City Newspaper Archives - 12/2006

LETTERS: Conservative?

Published on Dec 06, 2006
"A war on fanatical Islamo-facists....would have required a confident and serene certainty in the moral righteousness of our country as a fundamental force for good" ("Notes from a Somber Conservative," The Mail, November 22).

I was on board with the well-written letter by Italo Savella for a little more than a paragraph. Then the wild but not unusual distortion of the meaning of "liberal" and "conservative" got underway. Maybe we just need to drop the terms altogether, so we can reacquaint ourselves with having conversations instead of food fights.

I respect conservative values that favor fiscal responsibility, caution about entering into wars, and actually conserving the Constitution instead of trashing it. In this, neither Mr. Savella nor the Bush administration seems to be remotely conservative.

Mr. Savella refers to "extremists like Pelosi and Kennedy." The extremists here would be people like me who hate this miserable mess of a war in Iraq. We "vapid, effete, hate America firsters" worry a lot about the likelihood that Pelosi will play the usual losing game of Democratic politics. We worry that she will find some meaningless, "value free" middle ground that has drifted well starboard of what was once perceived as fringy right.
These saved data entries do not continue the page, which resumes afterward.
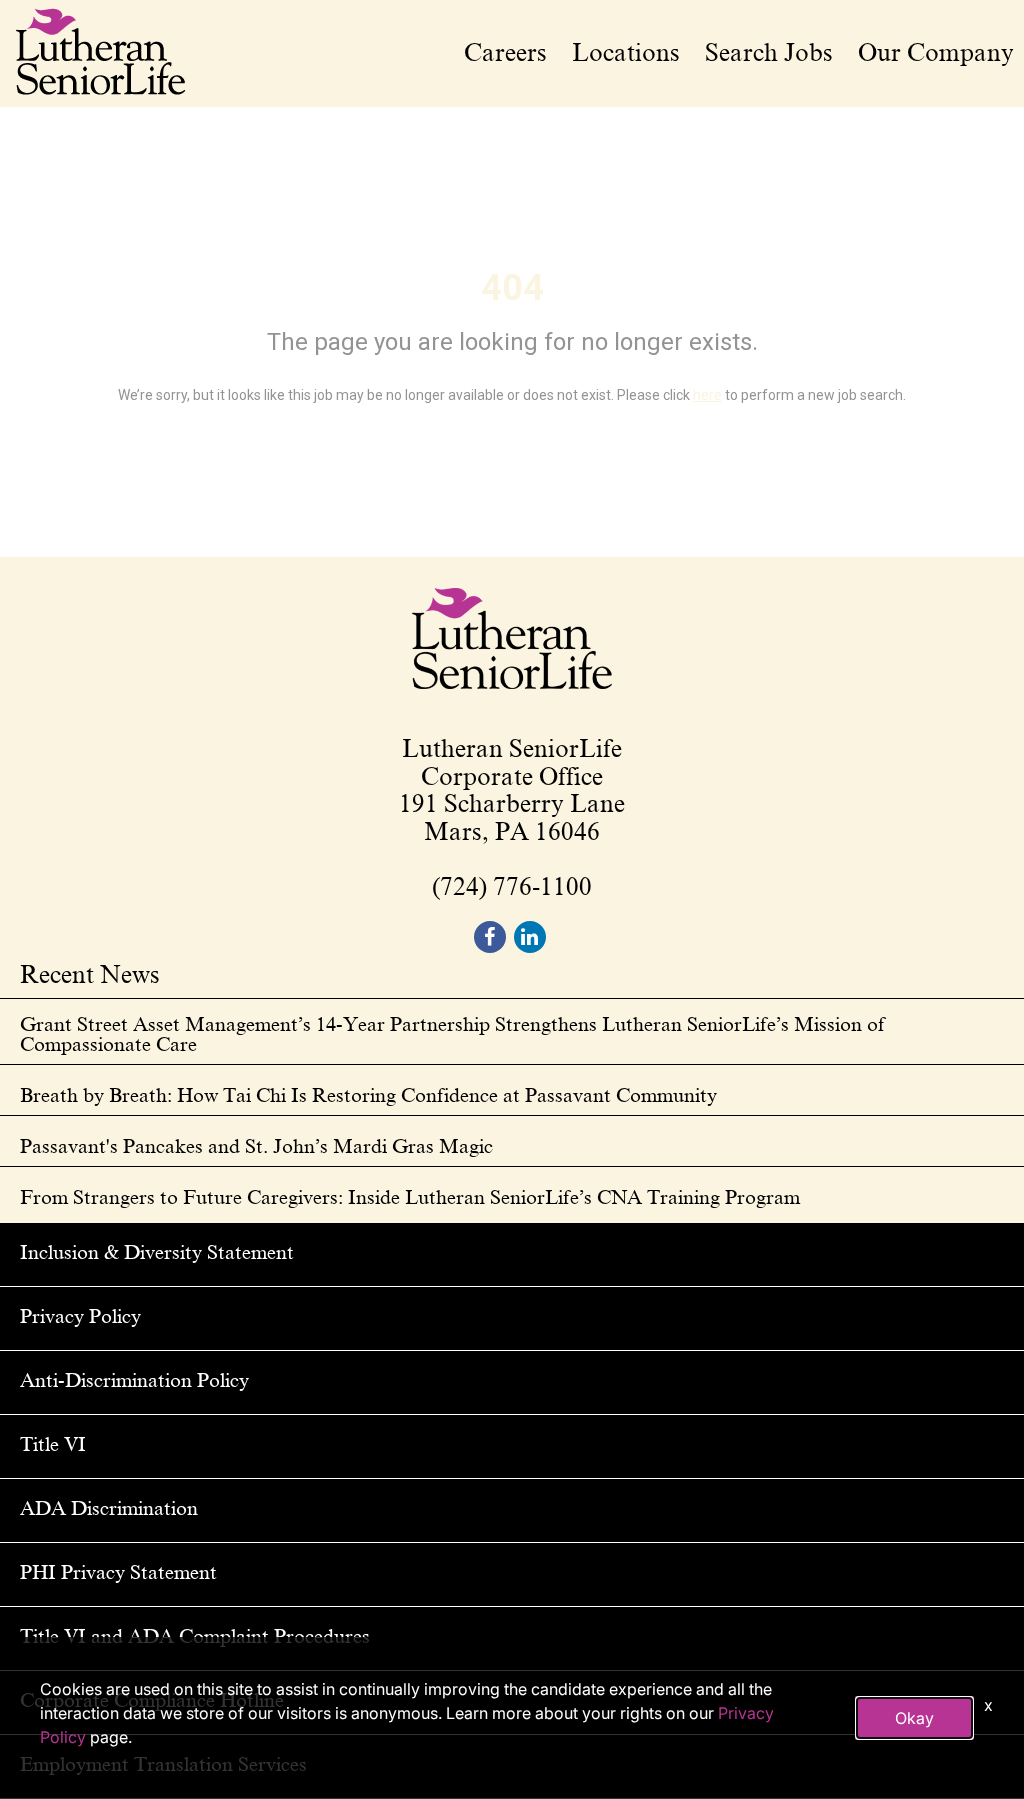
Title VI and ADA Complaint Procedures (195, 1636)
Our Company (936, 53)
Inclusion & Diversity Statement (157, 1252)
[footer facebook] (490, 937)
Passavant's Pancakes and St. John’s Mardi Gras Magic (256, 1146)
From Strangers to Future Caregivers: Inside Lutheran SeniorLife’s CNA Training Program (410, 1197)
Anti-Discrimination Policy (134, 1380)
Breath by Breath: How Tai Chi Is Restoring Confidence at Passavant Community (368, 1095)
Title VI (53, 1444)
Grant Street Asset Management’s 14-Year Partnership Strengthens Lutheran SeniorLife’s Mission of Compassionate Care (452, 1034)
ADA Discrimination (109, 1508)
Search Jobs (769, 53)
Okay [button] (914, 1718)
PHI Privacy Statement (118, 1572)
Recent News (90, 976)
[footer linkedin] (530, 937)
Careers (505, 53)
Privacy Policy (80, 1316)
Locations (626, 53)
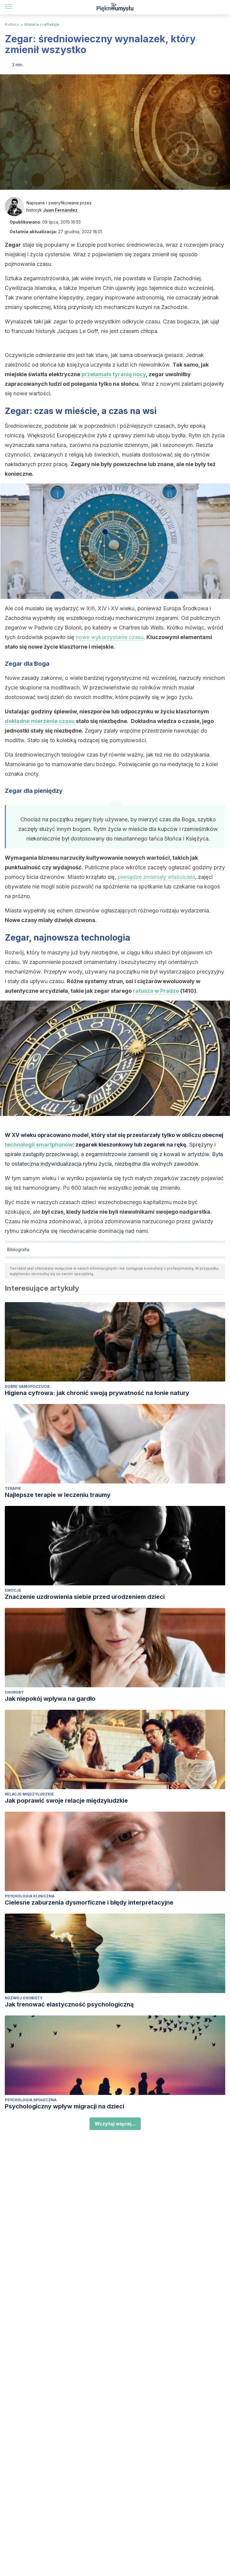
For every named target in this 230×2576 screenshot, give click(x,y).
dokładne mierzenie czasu (40, 721)
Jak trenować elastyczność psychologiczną (69, 2004)
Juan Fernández (60, 210)
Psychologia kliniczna (30, 1896)
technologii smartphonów (39, 1144)
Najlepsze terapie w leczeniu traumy (58, 1494)
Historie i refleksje (41, 24)
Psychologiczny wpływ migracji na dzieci (64, 2106)
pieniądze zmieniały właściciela (156, 877)
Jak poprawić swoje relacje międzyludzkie (66, 1800)
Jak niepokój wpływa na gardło (50, 1698)
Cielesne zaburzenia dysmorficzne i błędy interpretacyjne (89, 1902)
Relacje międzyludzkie (29, 1794)
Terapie (13, 1488)
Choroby (14, 1692)
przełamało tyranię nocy (113, 374)
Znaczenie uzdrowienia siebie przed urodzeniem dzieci (85, 1596)
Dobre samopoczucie (27, 1386)
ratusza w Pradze (156, 991)
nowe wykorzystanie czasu (109, 637)
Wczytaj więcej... (115, 2124)
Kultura (12, 24)
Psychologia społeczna (31, 2100)
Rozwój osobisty (24, 1998)
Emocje (13, 1590)
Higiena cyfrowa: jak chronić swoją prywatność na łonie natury (97, 1393)
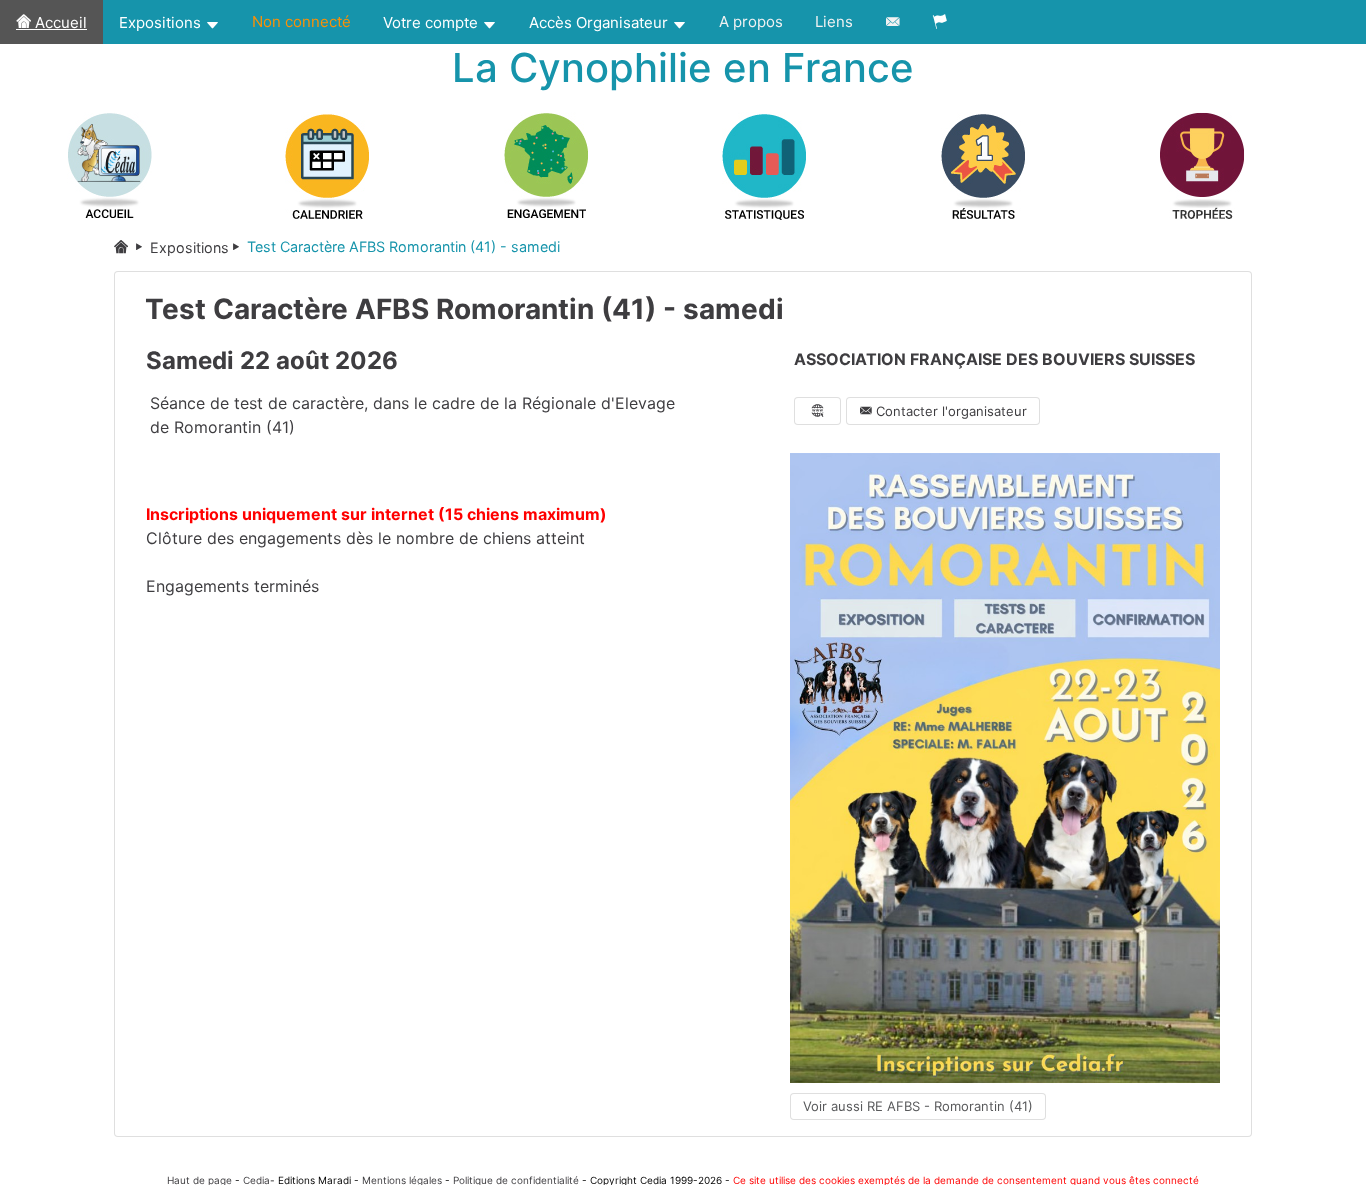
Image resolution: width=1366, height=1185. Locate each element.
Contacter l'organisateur (949, 411)
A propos (751, 21)
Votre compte (432, 22)
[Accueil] (132, 247)
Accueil (59, 22)
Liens (834, 21)
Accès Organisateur (600, 22)
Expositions (162, 22)
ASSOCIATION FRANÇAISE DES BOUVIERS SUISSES (994, 359)
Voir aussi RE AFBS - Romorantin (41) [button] (918, 1106)
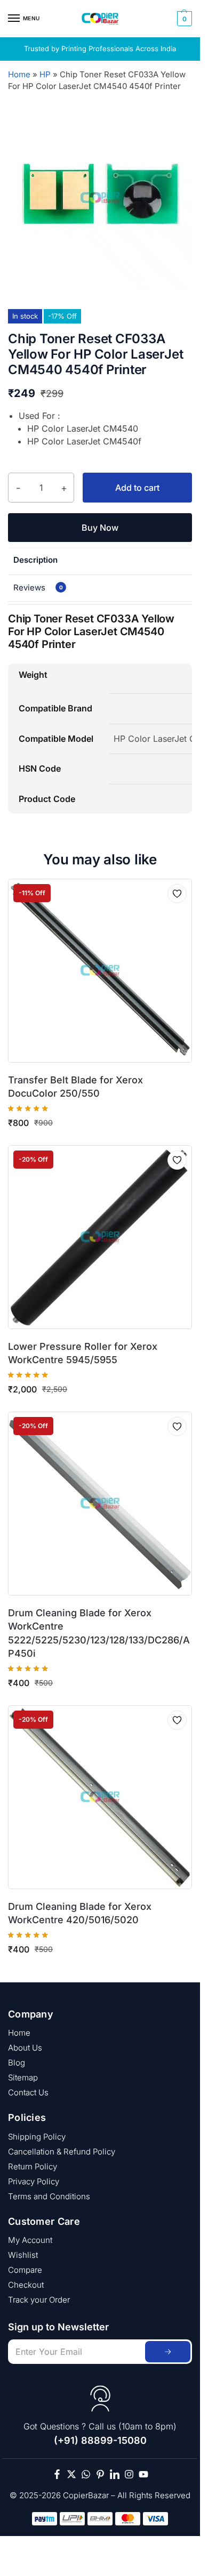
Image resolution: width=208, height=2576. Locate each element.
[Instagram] (129, 2474)
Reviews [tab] (38, 587)
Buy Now (100, 527)
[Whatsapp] (86, 2474)
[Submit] (167, 2351)
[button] (183, 18)
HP (45, 74)
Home (19, 74)
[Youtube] (143, 2474)
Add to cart (137, 487)
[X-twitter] (71, 2474)
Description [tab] (35, 560)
While starkly absent in recent times, there do indeed exist many examples of the US acting as a force for good. But look at the record of recent US misadventures in Indochina, Africa, Latin America (and less recently in the Philippines and Cuba), where we have too often ground both elected and unelected governments and their people underfoot. These inconvenient realities can never support serene certainty. No wonder so many are so effete.